== THE RECORDS
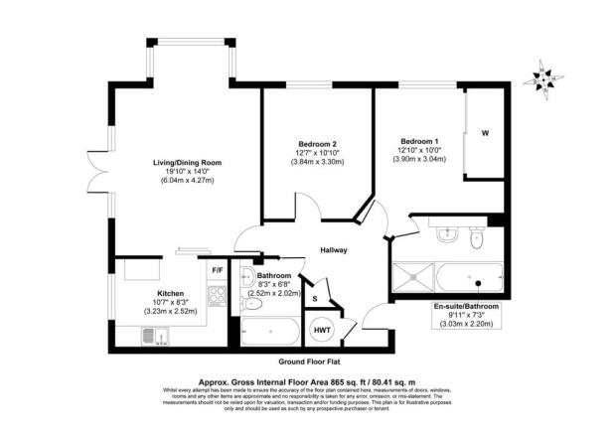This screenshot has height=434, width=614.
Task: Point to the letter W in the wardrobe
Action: [485, 133]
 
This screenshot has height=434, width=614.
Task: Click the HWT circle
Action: [323, 330]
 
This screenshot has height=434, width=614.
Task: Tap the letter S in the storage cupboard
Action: [315, 298]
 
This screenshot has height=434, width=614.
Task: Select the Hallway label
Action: [333, 250]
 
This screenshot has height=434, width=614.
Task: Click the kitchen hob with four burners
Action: [215, 295]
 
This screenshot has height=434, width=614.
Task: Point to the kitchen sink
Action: [151, 338]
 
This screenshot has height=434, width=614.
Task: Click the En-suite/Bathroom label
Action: [466, 307]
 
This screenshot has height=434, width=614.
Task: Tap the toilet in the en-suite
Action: [476, 238]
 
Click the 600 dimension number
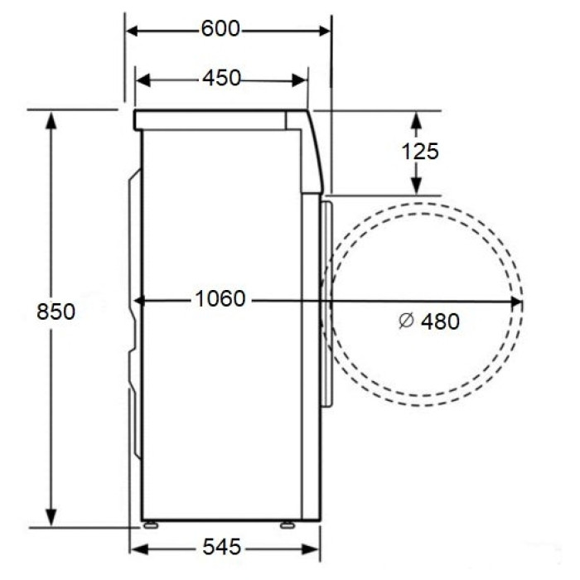[220, 28]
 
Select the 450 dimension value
[221, 78]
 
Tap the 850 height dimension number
[56, 312]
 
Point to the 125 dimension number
[420, 152]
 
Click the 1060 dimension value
[220, 298]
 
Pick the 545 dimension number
[221, 546]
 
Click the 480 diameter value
[440, 321]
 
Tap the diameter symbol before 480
[407, 321]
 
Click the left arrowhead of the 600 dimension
[133, 31]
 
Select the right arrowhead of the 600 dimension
[325, 31]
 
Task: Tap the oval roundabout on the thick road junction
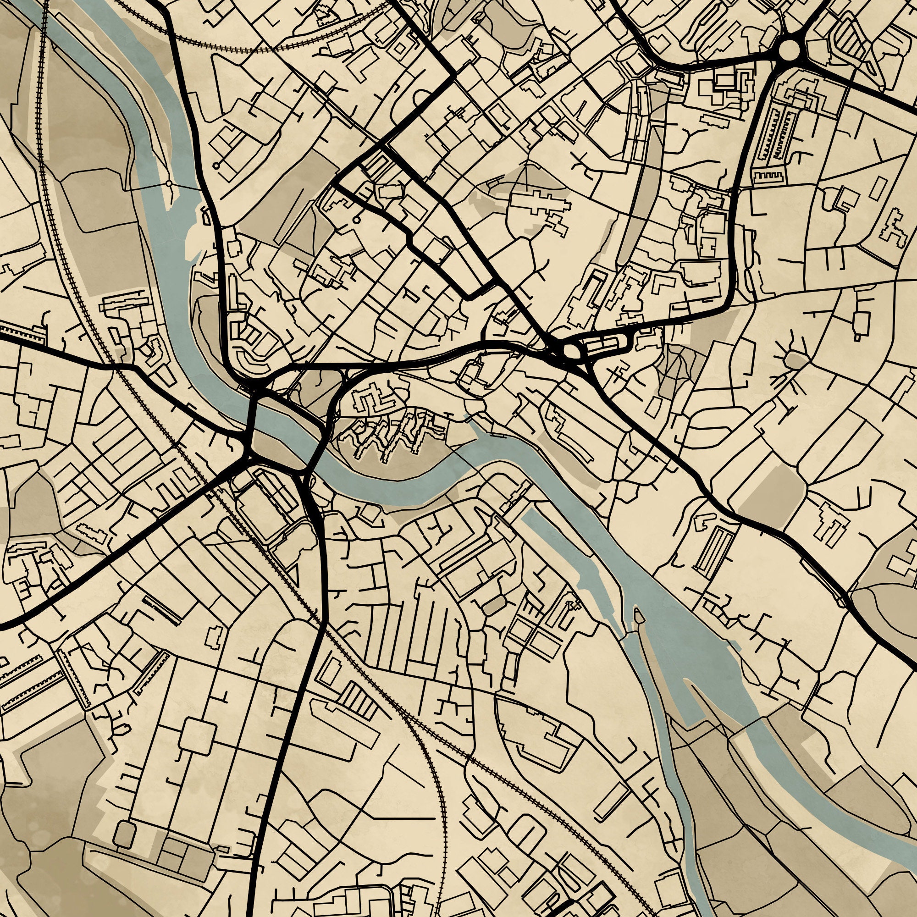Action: (571, 352)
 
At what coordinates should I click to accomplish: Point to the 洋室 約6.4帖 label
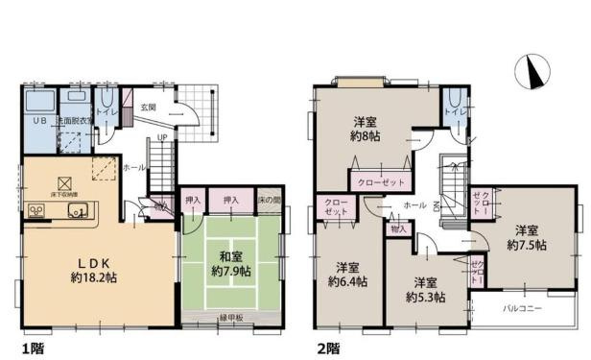coord(347,274)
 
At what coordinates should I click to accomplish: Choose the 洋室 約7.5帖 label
coord(529,238)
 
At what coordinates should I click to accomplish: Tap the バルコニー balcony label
coord(525,309)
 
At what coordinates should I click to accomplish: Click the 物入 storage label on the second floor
coord(400,229)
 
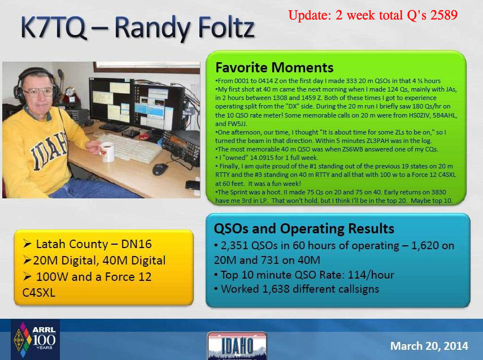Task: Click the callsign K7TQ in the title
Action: [x=53, y=28]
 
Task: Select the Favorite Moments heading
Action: [x=274, y=67]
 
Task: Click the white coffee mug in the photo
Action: [x=107, y=152]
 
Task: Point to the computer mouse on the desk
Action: [x=160, y=169]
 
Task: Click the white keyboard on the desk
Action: [x=131, y=148]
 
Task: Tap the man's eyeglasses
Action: [x=38, y=92]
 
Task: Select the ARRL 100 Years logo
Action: [x=35, y=339]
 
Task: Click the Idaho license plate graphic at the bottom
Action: [x=237, y=346]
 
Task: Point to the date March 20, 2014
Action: [x=429, y=346]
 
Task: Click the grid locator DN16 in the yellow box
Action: [x=136, y=244]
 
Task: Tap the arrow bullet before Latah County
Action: [x=28, y=244]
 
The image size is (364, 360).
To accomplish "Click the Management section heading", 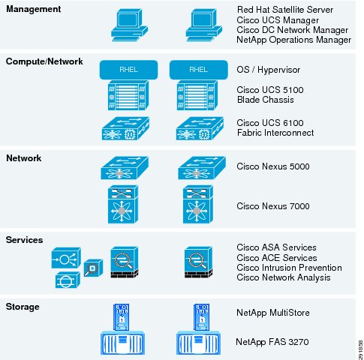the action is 33,9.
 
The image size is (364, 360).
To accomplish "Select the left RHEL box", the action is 128,70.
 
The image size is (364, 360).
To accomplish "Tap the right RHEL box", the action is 199,70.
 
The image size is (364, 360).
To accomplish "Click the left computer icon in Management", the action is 129,26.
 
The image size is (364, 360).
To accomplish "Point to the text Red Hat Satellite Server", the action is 285,10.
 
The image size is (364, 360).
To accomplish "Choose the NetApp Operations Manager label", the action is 294,40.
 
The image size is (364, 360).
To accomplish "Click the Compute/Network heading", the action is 44,62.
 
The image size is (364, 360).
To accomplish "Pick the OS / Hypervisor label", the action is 269,70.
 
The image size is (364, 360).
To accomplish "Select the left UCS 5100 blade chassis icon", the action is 128,95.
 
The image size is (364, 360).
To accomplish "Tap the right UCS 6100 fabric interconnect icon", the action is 200,128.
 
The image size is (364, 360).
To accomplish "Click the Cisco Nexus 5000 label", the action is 273,166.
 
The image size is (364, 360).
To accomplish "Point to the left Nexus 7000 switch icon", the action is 123,204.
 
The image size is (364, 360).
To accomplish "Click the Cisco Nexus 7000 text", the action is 273,206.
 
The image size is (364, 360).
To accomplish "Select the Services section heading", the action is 24,240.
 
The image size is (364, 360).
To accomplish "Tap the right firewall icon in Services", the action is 198,262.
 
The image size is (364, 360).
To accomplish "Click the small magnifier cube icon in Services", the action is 93,268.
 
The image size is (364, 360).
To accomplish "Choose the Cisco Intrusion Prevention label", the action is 289,268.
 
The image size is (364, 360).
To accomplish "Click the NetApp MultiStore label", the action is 273,313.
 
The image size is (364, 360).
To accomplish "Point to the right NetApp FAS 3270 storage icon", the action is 198,343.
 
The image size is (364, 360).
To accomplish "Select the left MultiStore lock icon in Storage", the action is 122,317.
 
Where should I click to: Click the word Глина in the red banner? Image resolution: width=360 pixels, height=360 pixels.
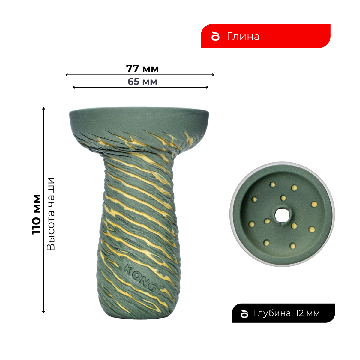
====
Can you print the data from the line with "Task: Tap the man's eyeglasses" through the line with "Action: [x=28, y=244]", both included, without changing anything?

Task: Tap the man's eyeglasses
Action: [x=38, y=92]
 
Task: Select the ARRL 100 Years logo
Action: [x=35, y=339]
 
Task: Click the Idaho license plate graphic at the bottom
Action: [x=237, y=346]
 
Task: Point to the date March 20, 2014
Action: [x=429, y=346]
 
Task: Click the grid locator DN16 in the yellow box
Action: [x=136, y=244]
 
Task: Tap the arrow bullet before Latah County
Action: [x=28, y=244]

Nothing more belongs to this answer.